Two Suffolk women have been fined for breaching food safety regulations while in charge of a lottery funded café where cats roamed among customers.

Gemma Whitehouse and Lauren Moyes admitted contravening food safety and hygiene regulations at the Catastrophe Cat Café in Needham Market earlier this year.

Appearing before magistrates in Ipswich on Tuesday, the pair were fined a total of £1,200 and ordered to pay £500 towards prosecution by Mid Suffolk District Council.

Whitehouse, 30, of Woolpit, and Moyes, 26, of Stowmarket, breached two regulations relating to hazard controls and food supply.
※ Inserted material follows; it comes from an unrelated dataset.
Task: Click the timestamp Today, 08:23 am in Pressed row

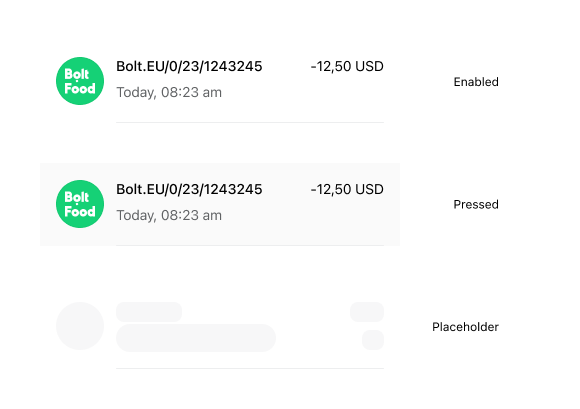Action: pos(169,215)
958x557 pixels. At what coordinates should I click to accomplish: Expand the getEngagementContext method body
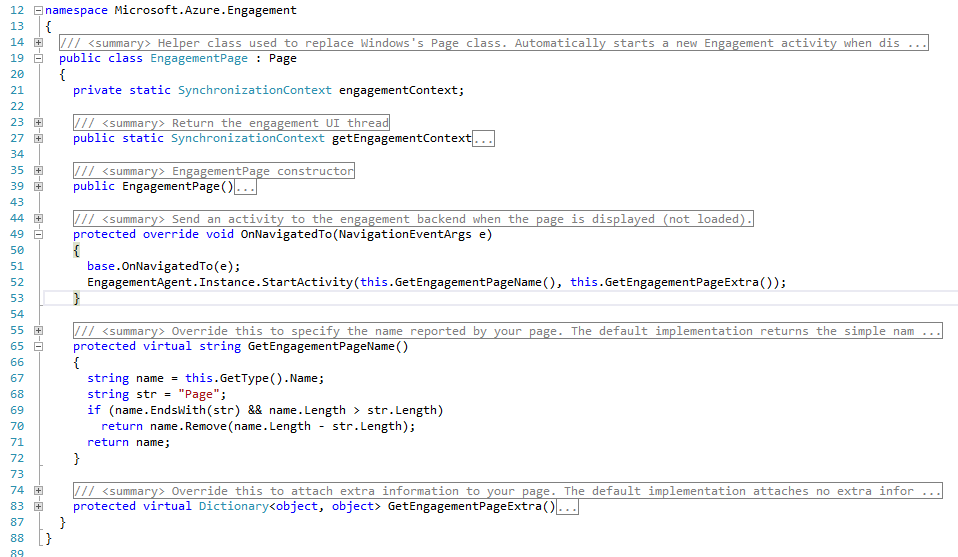tap(38, 138)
Upon opening as a social enterprise last August, the cat café was granted an overall food hygiene rating of four, indicating standards were generally good.

Following customer complaints, a food and safety officer visited to find a hand-washing sink being used to clean plates and that hygiene trained staff were absent.
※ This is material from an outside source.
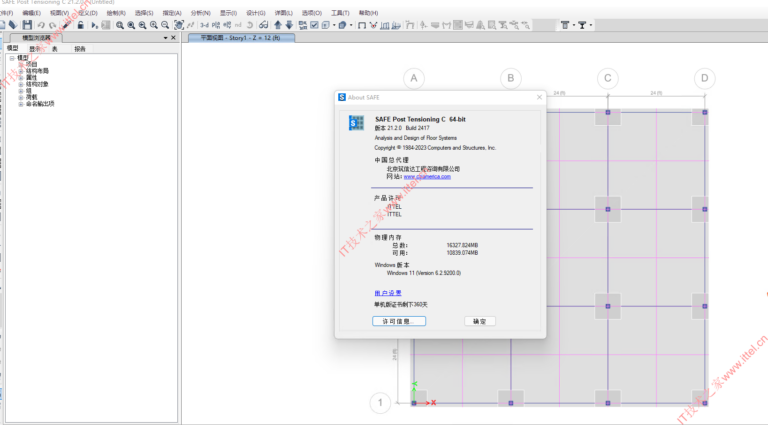Image resolution: width=768 pixels, height=425 pixels.
Task: Click the move down in list arrow
Action: pos(289,24)
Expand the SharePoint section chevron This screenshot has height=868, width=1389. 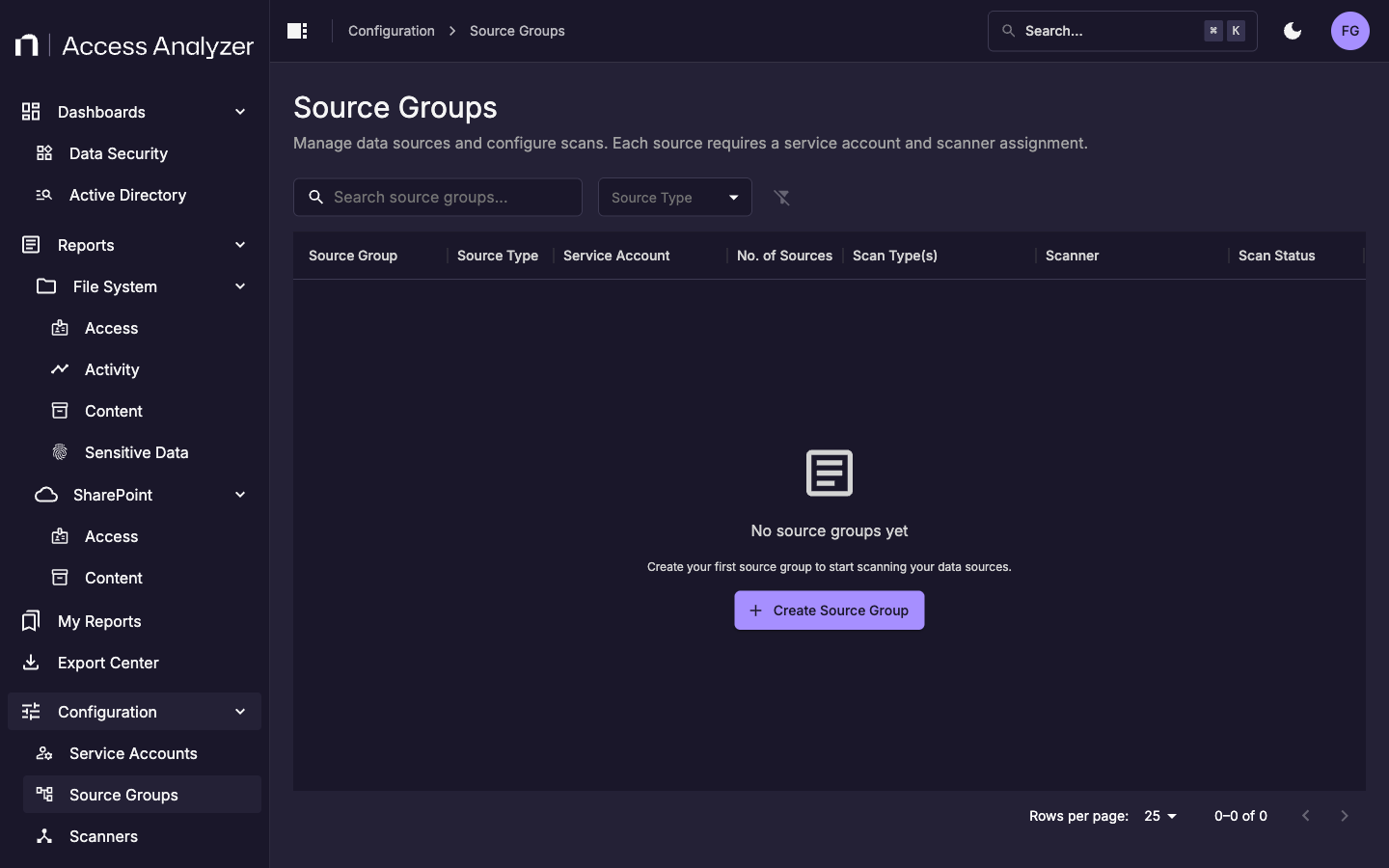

Four more complaints and a cancelled meeting followed, before an unannounced inspection found evidence of sandwiches made in the kitchen, rather than bought from a supplier, as the ‘low-risk’ food safety system demanded.

As a result, the hygiene rating was dropped to one, indicating major improvement necessary.

Further advice was followed by another visit, which found a hygiene trained volunteer on site, but sandwiches and out-of-date food in the fridge, and a sign still boasting a hygiene rating of four.

Details of all suppliers were requested but only the names of two firms were provided – both of which reported to have stopped supplying the café.

Simon Smith,prosecuting, said a graduated approach had been taken to enforcement but that insufficient attention was paid.

Stuart Cooper, representing Whitehouse and Moyes, said the café opened as a pop-up shop in shared premises, through a lottery grant and crowd-funding, with the intention of temporarily housing rescued cats to be adopted.

Both balanced jobs and were unprepared for the volume of customers, added Mr Cooper, who said sandwiches were occasionally made on site to meet demand, but that most were bought from Tesco and the Co-op which better record-keeping would have proven.

He said the café became the subject of a “hate campaign”, which sparked most of the complaints, two break-ins and a prosecution for harassment.

The café faces the same two charges and two further charges, to be heard at a later date following formal confirmation of the company being dissolved.